The confusion and hilarity of this sign comes as a result of a dangling modifier. A dangling modifier fails to refer logically to any word in the sentence. In this case, “slippery when wet” does not logically refer to pedestrians or any other word on the sign. The good thing about dangling modifiers is that they are easy to fix once you have discovered them. The sign could easily read…
- Caution – Road Slippery When Wet
- Watch For Pedestrians
- Watch For Pedestrians When Road Is Wet
- If The Road Is Wet, You Are More Likely To Hit A Pedestrian, So Pay Attention
or any number of logical phrases. In order for these other options to work, I had to directly state what was slippery or wet by adding the word “road”.
What to remember in order to avoid or fix a dangling modifier:
• Name the person, place, or thing that your modifier (the descriptive phrase, such as “slippery when wet”) is referring to.
Let’s take a look at another hilarious example.
As the illustration shows, the sentence “Waiting for the bus, the time went by slowly,” means that the time is what is actually waiting for the bus because the sentence doesn’t explicitly say who is waiting for the bus. This can be fixed by saying
As I waited for the bus, the time went by slowly.
Waiting for the bus, I felt like the time went slowly.
Both of these sentences show who was waiting for the bus and that the only thing time does is go slowly.
Again we have a dangling modifier situation illustrated in the sentence above. It causes confusion because the sentence does not state who is walking down the moonlit path.
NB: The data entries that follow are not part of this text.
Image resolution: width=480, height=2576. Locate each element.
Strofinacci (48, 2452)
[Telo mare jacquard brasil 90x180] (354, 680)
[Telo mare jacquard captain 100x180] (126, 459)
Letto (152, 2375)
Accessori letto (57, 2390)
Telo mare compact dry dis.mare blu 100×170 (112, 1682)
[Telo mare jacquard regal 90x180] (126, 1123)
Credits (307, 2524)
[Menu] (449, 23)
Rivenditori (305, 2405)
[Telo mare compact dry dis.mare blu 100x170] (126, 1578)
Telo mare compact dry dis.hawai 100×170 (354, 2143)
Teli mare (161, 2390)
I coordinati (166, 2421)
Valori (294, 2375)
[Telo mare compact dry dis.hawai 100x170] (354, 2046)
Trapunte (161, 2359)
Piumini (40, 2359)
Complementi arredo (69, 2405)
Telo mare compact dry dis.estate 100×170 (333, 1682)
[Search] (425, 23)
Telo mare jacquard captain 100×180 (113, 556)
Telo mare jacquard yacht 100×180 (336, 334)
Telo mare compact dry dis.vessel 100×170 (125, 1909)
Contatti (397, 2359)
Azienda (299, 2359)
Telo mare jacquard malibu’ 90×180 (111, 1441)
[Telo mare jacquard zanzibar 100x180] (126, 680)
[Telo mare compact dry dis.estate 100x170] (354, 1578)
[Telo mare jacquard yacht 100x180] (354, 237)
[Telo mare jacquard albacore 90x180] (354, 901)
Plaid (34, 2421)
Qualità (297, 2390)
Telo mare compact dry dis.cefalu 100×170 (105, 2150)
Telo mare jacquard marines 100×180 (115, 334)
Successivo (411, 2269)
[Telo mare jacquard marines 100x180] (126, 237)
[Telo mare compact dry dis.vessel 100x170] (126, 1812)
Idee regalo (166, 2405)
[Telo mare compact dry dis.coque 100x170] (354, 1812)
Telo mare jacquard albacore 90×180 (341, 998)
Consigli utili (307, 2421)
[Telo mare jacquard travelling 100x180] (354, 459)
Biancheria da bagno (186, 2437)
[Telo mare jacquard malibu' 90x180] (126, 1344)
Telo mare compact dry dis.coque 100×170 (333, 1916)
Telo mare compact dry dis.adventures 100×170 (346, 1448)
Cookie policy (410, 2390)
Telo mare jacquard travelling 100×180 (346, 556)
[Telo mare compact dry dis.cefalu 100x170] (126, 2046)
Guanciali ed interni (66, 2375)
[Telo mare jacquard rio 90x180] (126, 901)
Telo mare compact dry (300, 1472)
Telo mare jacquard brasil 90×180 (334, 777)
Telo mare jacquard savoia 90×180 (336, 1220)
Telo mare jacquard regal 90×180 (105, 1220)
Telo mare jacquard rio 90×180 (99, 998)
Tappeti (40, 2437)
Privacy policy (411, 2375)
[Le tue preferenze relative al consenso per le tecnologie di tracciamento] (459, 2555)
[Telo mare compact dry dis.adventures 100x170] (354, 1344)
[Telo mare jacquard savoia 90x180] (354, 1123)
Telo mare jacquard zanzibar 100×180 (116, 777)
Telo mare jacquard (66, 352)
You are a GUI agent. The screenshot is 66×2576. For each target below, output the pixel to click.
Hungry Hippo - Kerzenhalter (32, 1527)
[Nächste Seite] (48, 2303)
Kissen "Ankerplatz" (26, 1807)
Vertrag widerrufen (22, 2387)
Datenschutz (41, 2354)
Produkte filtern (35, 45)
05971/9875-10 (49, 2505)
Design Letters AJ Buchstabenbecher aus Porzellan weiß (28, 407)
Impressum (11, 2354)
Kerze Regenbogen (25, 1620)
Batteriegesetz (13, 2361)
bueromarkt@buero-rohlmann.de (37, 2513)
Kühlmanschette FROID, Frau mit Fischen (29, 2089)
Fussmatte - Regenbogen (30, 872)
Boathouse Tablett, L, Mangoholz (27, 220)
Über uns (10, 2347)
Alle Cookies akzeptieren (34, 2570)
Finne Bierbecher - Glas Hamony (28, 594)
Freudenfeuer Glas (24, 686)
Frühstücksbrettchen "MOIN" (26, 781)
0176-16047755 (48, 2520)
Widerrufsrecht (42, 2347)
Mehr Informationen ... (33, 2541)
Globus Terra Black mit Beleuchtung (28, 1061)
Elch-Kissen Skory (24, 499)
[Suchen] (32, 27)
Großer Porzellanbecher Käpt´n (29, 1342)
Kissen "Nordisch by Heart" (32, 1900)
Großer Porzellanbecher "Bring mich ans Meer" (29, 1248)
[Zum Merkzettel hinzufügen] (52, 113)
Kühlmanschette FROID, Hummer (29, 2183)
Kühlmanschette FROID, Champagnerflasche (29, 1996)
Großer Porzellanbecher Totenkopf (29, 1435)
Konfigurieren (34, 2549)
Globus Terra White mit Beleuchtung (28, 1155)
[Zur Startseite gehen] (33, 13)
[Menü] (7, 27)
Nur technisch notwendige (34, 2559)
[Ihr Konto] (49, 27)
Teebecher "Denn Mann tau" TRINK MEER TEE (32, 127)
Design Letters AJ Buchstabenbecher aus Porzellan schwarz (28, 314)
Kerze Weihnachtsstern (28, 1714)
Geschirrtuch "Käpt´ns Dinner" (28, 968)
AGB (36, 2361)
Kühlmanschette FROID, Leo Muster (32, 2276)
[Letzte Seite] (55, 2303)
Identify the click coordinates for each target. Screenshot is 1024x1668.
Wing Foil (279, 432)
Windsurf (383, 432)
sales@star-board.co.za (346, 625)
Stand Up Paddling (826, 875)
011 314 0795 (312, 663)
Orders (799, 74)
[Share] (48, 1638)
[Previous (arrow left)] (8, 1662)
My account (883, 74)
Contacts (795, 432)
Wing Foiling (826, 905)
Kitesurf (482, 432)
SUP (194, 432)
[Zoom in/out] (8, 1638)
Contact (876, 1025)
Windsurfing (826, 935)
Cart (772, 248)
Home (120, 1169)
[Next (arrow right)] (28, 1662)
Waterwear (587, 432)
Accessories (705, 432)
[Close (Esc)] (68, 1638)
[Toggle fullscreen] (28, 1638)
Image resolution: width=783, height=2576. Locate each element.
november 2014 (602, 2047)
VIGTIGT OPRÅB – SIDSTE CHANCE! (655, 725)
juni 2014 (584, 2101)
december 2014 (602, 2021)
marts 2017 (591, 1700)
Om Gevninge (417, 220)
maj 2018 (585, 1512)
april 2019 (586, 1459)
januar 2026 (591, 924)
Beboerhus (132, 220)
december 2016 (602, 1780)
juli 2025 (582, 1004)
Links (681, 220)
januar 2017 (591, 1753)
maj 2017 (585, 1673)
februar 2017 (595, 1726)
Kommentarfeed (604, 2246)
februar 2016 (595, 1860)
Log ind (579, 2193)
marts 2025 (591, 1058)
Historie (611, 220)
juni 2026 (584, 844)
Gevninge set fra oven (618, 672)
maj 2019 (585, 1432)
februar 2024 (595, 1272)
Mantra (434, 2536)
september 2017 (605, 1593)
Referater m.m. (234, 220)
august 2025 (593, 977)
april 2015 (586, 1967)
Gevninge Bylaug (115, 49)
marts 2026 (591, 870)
Thus a simple solution to the sentence is to say
The bushes were frightening to me as I walked down the moonlit path.
I was frightened by the bushes as I walked down the moonlit path.
Now that we have a clear subject and know who was walking down the path, the sentence makes sense and the modifier logically refers to the appropriate word.
Even though we have had some good laughs at the expense of dangling modifiers (if you haven’t had enough laughs here are some more), remember to watch out for dangling modifiers in your own writing so that you don’t become the subject of laughter.